Kelly and Jones (2007) explored 18 college students' understanding of the process of dissolving sodium chloride in water using two different animations. One animation depicted the space-filling ions vibrating in the lattice and focused on the interactive forces during hydration; the other depicted sodium chloride in a lattice structure and showed the charges on the ions and still pictures of water molecules surrounding the hydrated ions. Before viewing the animations, students provided particulate drawings to illustrate their initial understanding of sodium chloride and water before, during, and after mixing. In these initial drawings, 15 students represented sodium chloride as neutral molecules and 8 drew water molecules as linear. Five students showed sodium chloride molecules interacting with water, and two of these students showed sodium chloride molecules forming bonds with water molecules. In a subsequent study, Kelly and Jones (2008) tested to see how viewing particulate animations of sodium chloride dissolving in water affected the same college general chemistry students' abilities to transfer their understanding from the previous week to explain the precipitation reaction of aqueous sodium chloride and silver nitrate. Although all 18 of these students corrected errors in their initial drawings after seeing particulate animations of sodium chloride dissolving in water, none showed the spheres of hydration around the sodium chloride and silver nitrate ions in their particulate drawings one week later. Six students showed sodium chloride as neutral molecules, and three students showed sodium chloride pairs with water molecules. In general, students had trouble transferring their improved conceptions from the particulate animations to the new precipitation reactions one week later.

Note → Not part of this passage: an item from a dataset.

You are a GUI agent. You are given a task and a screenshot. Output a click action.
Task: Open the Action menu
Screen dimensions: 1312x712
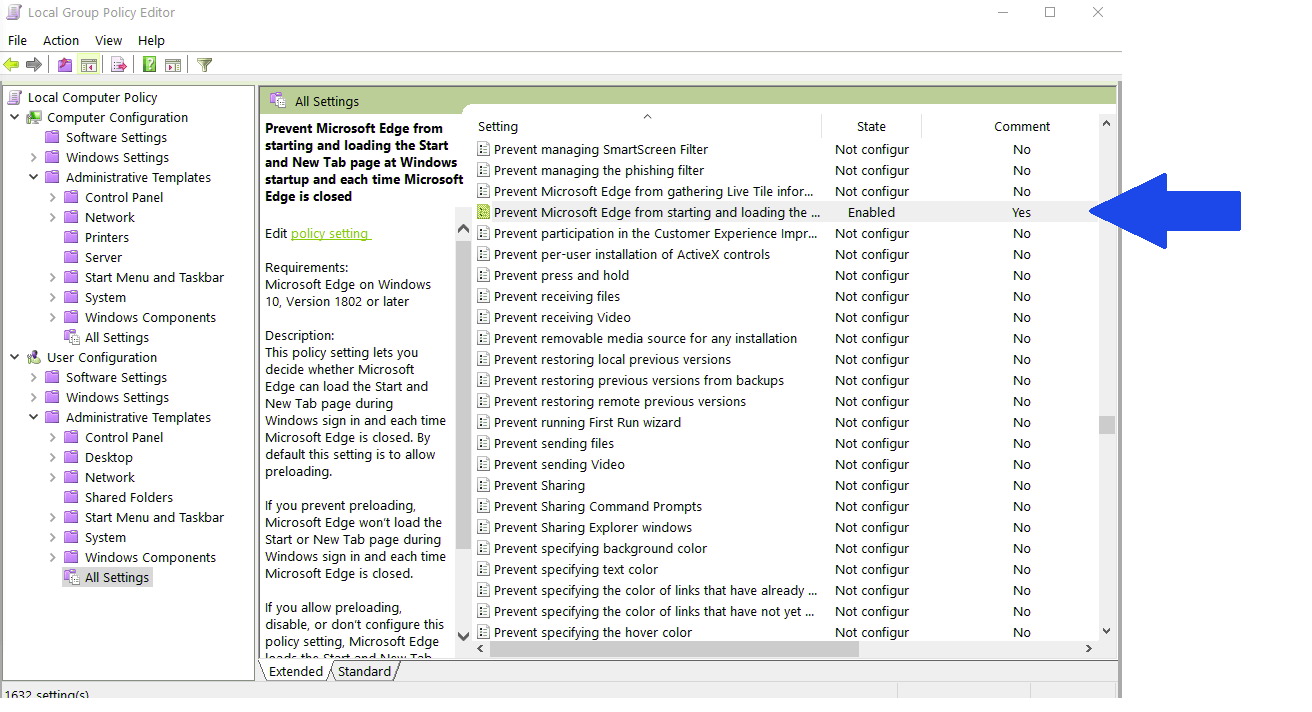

Smith and Metz (1996) evaluated student-generated drawings for the precipitation reaction of aqueous nickel(II) chloride and aqueous sodium hydroxide, Liu and Lesniak (2006) studied grade 1–10 students' conceptions about the dissolution of baking soda in water, Tien et al. (2007) used the Model-Observe-Reflect-Explain (MORE) approach to evaluate college chemistry students' understanding of processes involved in dissolving sugar and salt in water, and Smith and Nakhleh (2011) focused on students' conceptions regarding the bonds that must be made and broken when ionic compounds melt and when they dissolve in water. All four studies found that students believed ionic compounds would dissolve in water as neutral molecules, and three of them showed evidence that students were confused regarding the difference between the processes of melting and dissolving and that they believed that the solute particles would form chemical bonds with the solvent (water) molecules (Liu and Lesniak, 2006; Tien et al., 2007; Smith and Nakhleh, 2011).
Although several chemical education research studies have analysed students' conceptions of dissolving ionic and molecular compounds in water, none have looked at student difficulties when writing balanced equations for the dissolving process. The goal of this study is to identify college-level introductory chemistry students' misconceptions associated with writing balanced equations for the dissolution of ionic salts in water.
Part of the difficulty in discussing the process of dissolving ionic compounds in water is determining whether this represents a physical process or a chemical change. Ebenezer and Gaskell (1995) described the ambiguity very well:
“In the ordinary sense, solutions of sugar and salt in water are said to be the result of a physical change because the components can be separated by simple physical means such as evaporation. In another sense, however, salt dissolving in water can also be characterized as a chemical phenomenon. For example, the behavior of salt solution is different from the behavior of crystalline salt: unlike salt in the solid form, salt solution conducts electricity. Thus the concept of dissolving poses difficulty for students because of its dual behavior—a chemical process in some contexts and a physical one in others.” (pp. 13–14).
Another way of framing this ambiguity is that dissolving an ionic compound in water can be classified as a physical process or a chemical change depending on how the ionic solid is viewed. If the ionic solid is viewed as an intact entity, then dissolving this compound into water results in a chemical change and creates new chemical species, the hydrated cations and anions. However, if the ionic solid is viewed as a collection of cations and anions, then dissolving does not create any new chemical species, it simply places the existing species in a new environment and is best described as a physical process.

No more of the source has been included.